start Text

A million iterations of this game have existed — with each change, a birth and re-birth have occurred.
Defense of the Ancients didn’t start as a standalone game — it started in the idea lab of Blizzard’s Starcraft engine. It was a modification of the actual game. That game was eventually known as DoTa when the concept was ported over into Warcraft 3.
The best analog for DoTa is a chess game on steroids where your moves, instead of sequential and turn-based, are in real-time and split-second.
DoTa stayed as a modification on the Warcraft 3 engine for many years before Valve began to develop Dota 2, a standalone version which became the popular entity it is today.
Dota 2 is heavily complex.
The game involves ten heroes chosen between two teams. Two sides will fight along a map that looks like this for resources, gold, kills on enemy players, and objectives.
All these things involved create a metagame. This is the part of the game where your item build-up is developed, your gameplay choices are scrutinized, your strategies with your team are dynamic, and your ability to problem solve in real-time is placed under pressure.
Between 119 heroes to choose from, hundreds of items to buy, more items that are dropped by monsters around the map, the degrees of freedom the game offers makes its solvability equivalent to that of chess — if not worse.
All of this peaks at a tournament that Valve puts on called The International.

end Text
start Supplied information

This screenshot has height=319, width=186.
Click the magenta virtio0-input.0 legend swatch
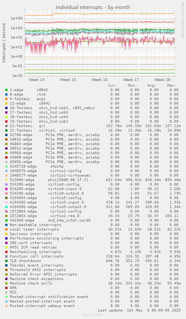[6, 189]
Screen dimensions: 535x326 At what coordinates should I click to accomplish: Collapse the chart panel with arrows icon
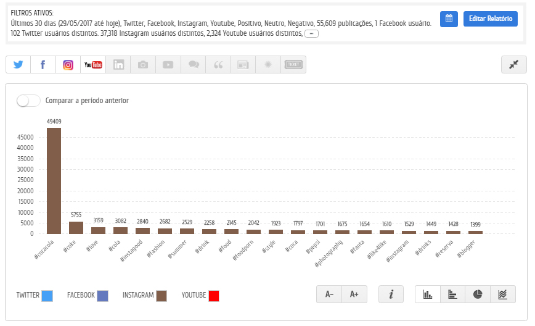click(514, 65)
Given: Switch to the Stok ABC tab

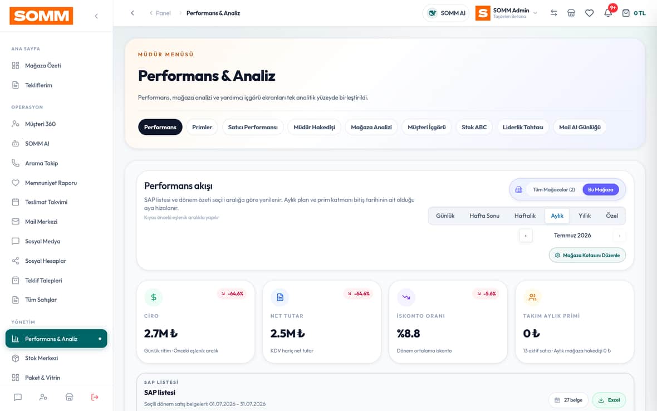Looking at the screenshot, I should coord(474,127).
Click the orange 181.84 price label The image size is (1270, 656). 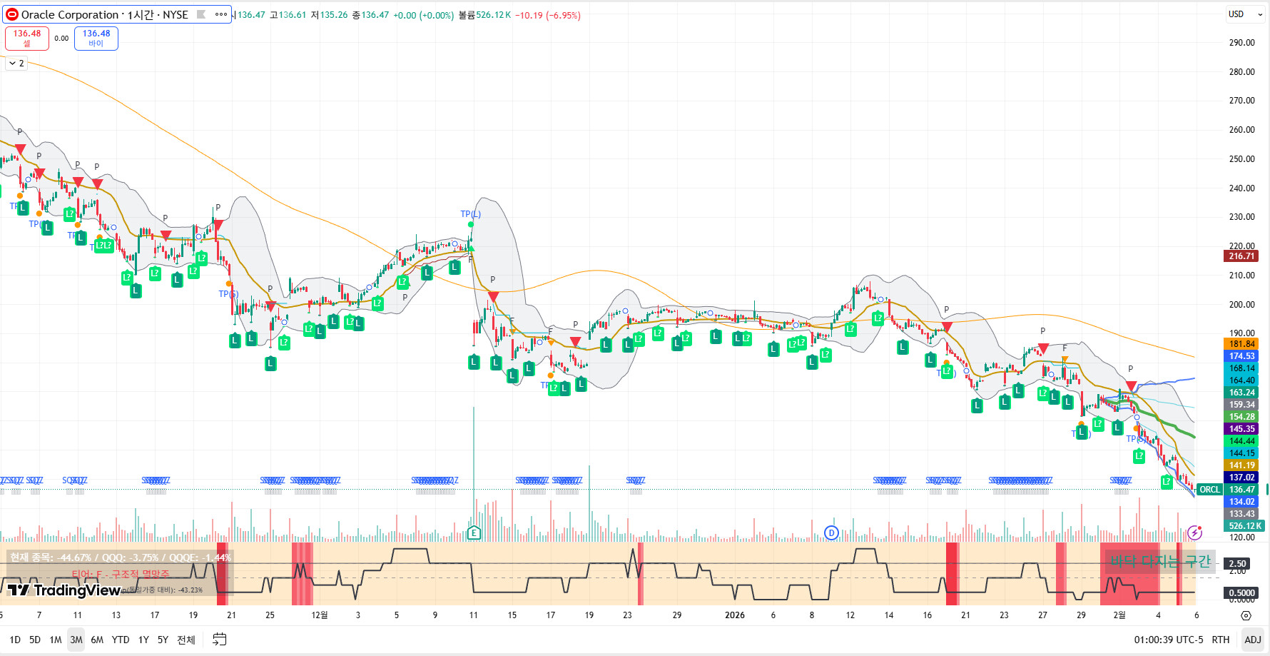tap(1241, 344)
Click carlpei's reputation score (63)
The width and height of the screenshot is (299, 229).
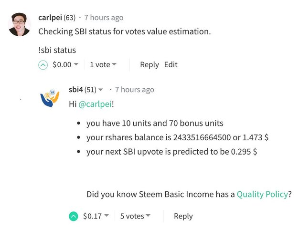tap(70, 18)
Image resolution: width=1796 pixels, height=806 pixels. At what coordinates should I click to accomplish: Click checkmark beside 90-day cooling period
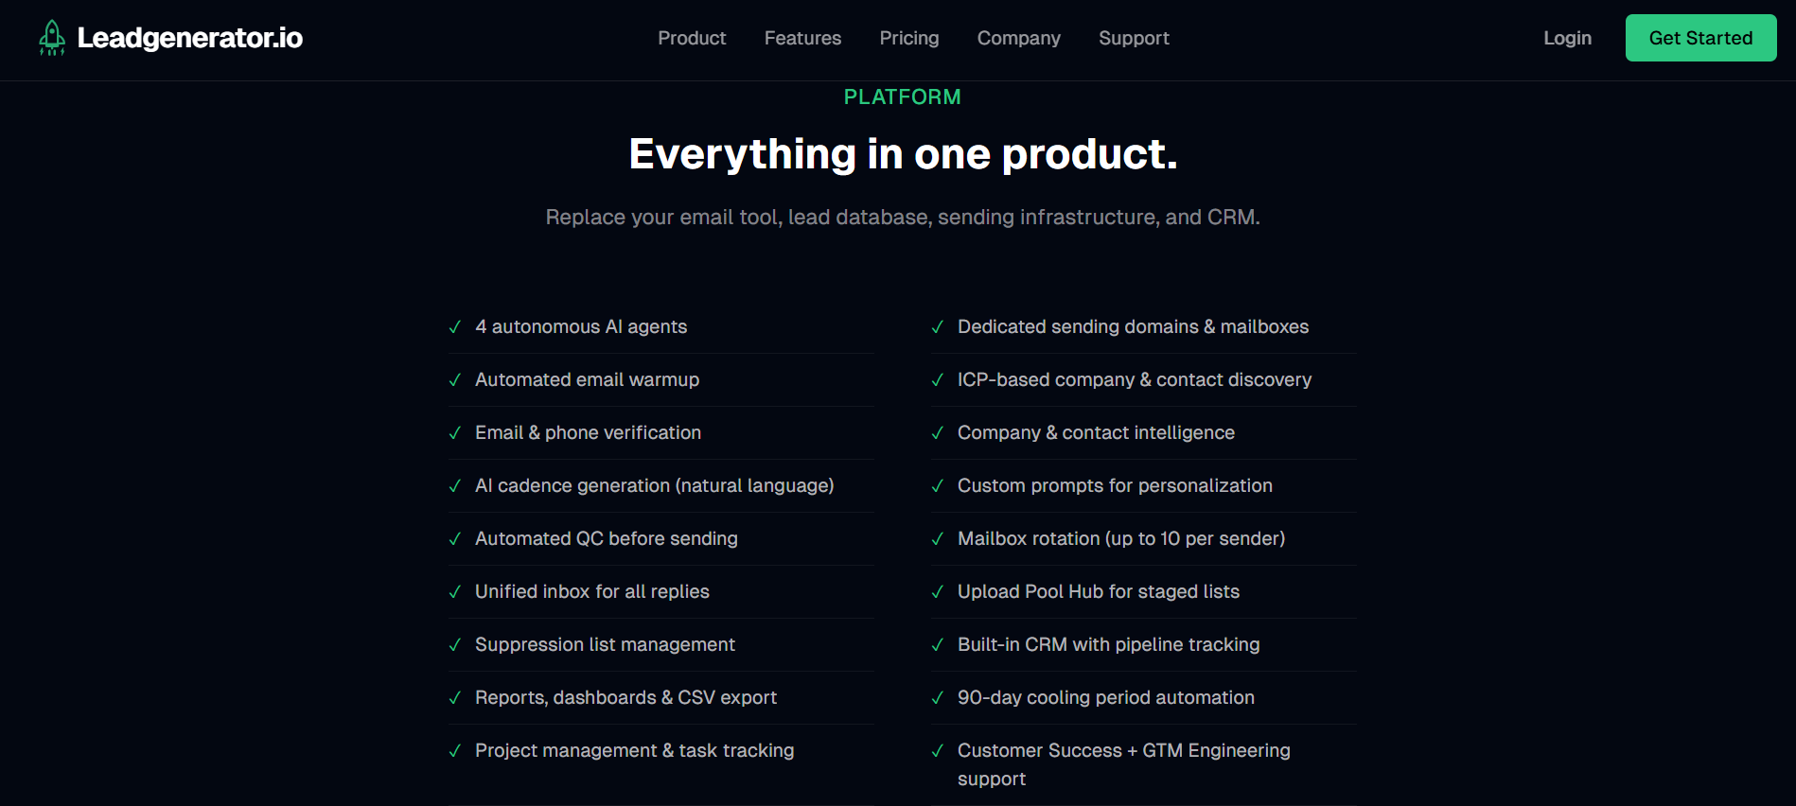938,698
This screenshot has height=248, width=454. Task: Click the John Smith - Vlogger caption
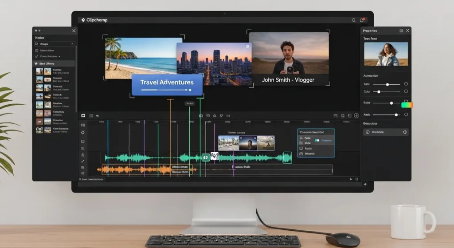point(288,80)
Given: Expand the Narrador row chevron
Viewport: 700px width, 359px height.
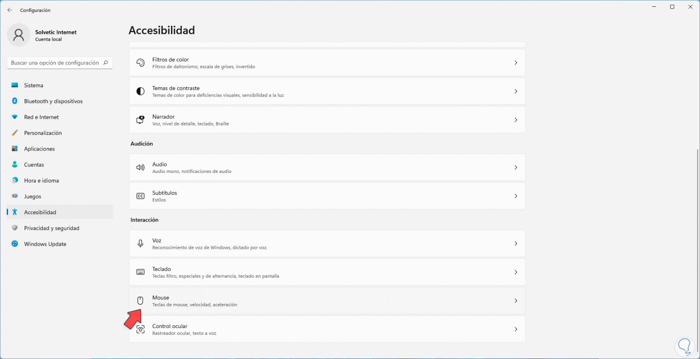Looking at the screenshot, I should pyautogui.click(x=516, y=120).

end Supplied information
start Supplied information

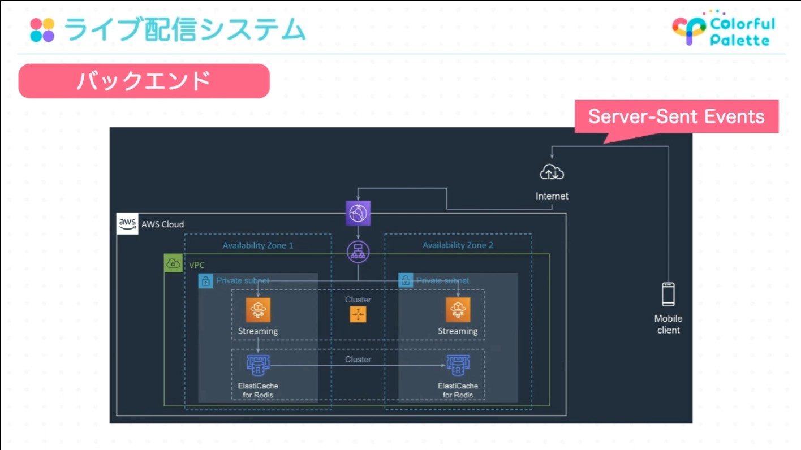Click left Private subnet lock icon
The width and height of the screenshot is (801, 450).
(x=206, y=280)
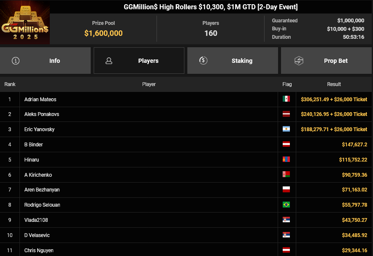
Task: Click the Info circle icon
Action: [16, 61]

end Supplied information
start Supplied information

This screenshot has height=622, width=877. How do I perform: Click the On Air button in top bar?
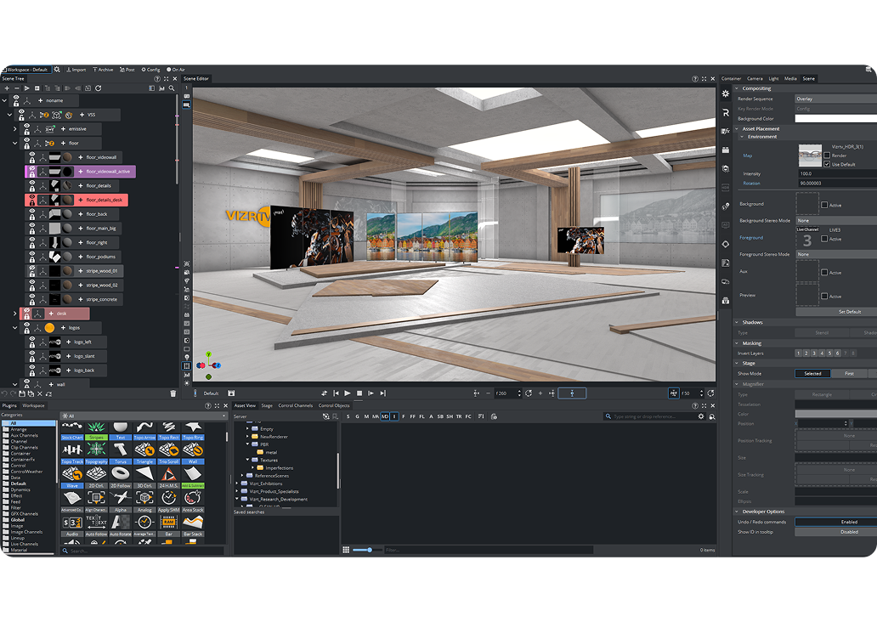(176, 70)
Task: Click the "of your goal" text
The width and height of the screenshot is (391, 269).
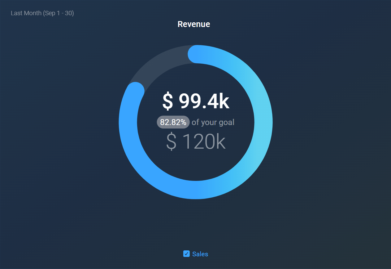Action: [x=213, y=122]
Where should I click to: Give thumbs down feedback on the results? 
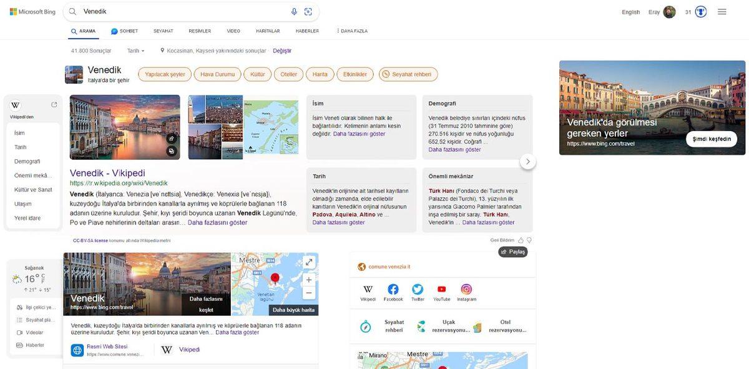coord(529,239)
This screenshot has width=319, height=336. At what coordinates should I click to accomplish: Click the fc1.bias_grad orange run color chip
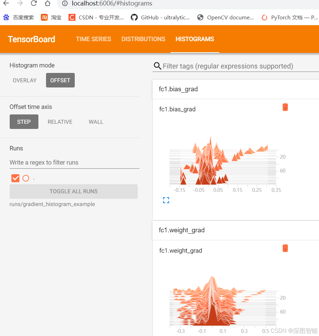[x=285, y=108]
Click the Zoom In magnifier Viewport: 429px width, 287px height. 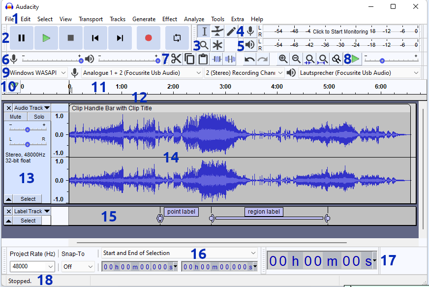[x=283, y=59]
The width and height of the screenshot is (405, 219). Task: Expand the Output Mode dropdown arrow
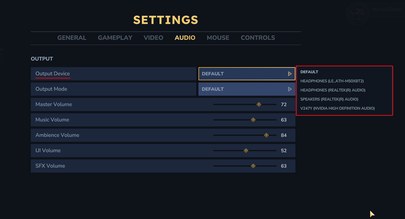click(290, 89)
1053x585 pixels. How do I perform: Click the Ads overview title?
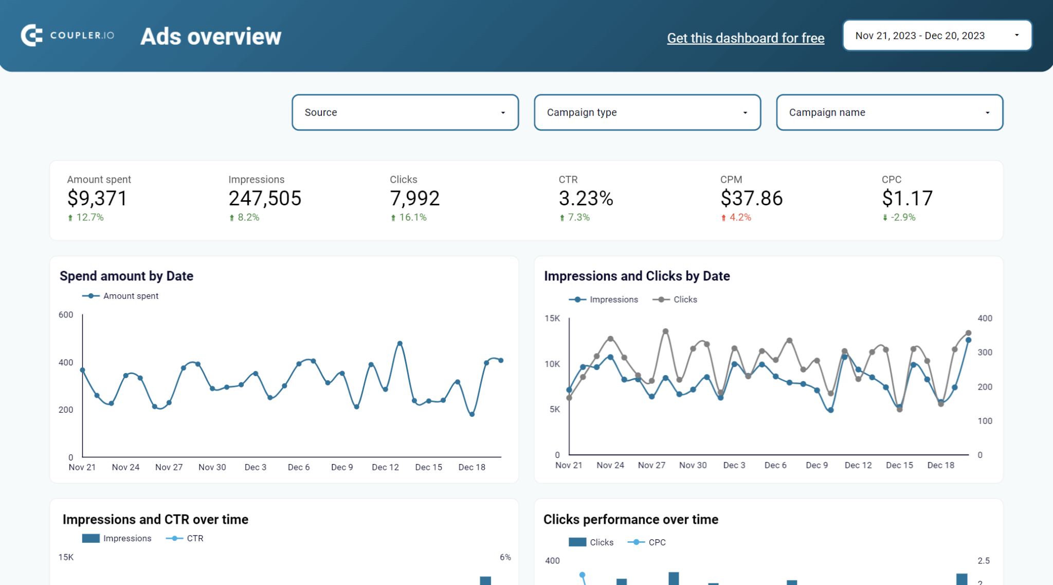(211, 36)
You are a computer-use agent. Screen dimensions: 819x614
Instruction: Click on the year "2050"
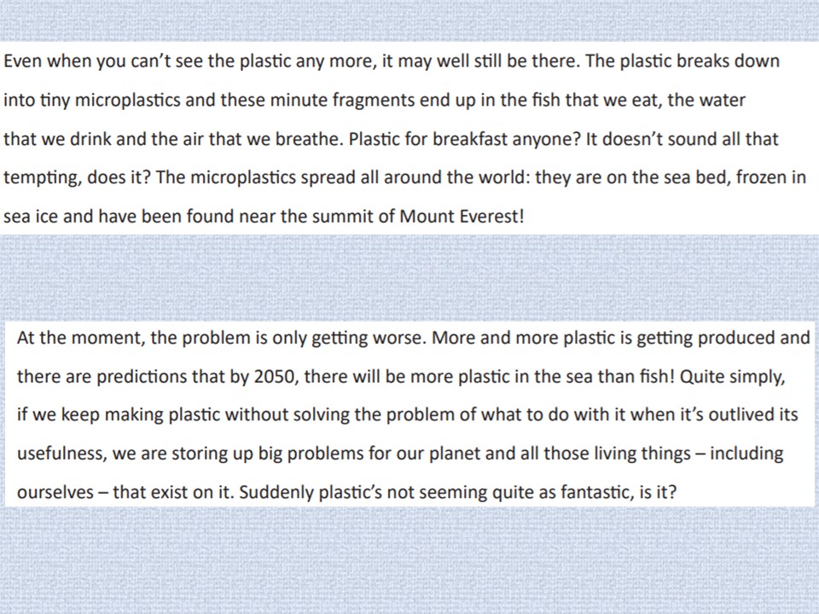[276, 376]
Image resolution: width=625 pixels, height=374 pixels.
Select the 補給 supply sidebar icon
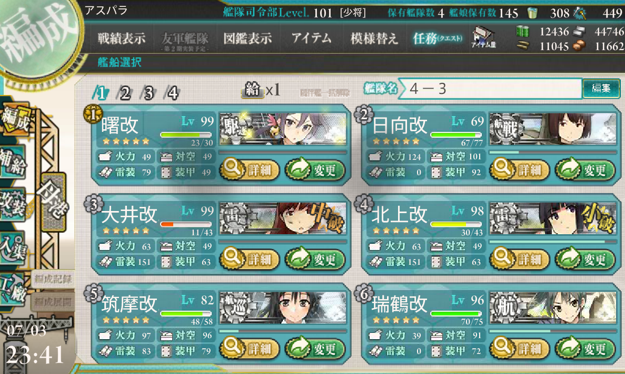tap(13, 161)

end Supplied information

■ What the task requires
Do these statements agree with the Dota text above? Answer yes or no for each and quote the words from the text that decide it. (a) Defense of the Ancients began as a standalone game. (b) A game of Dota 2 has ten heroes split between two teams. (c) Valve runs a tournament called The International.

■ Correct answer
(a) No: "Defense of the Ancients didn’t start as a standalone game"
(b) Yes: "The game involves ten heroes chosen between two teams."
(c) Yes: "All of this peaks at a tournament that Valve puts on called The International."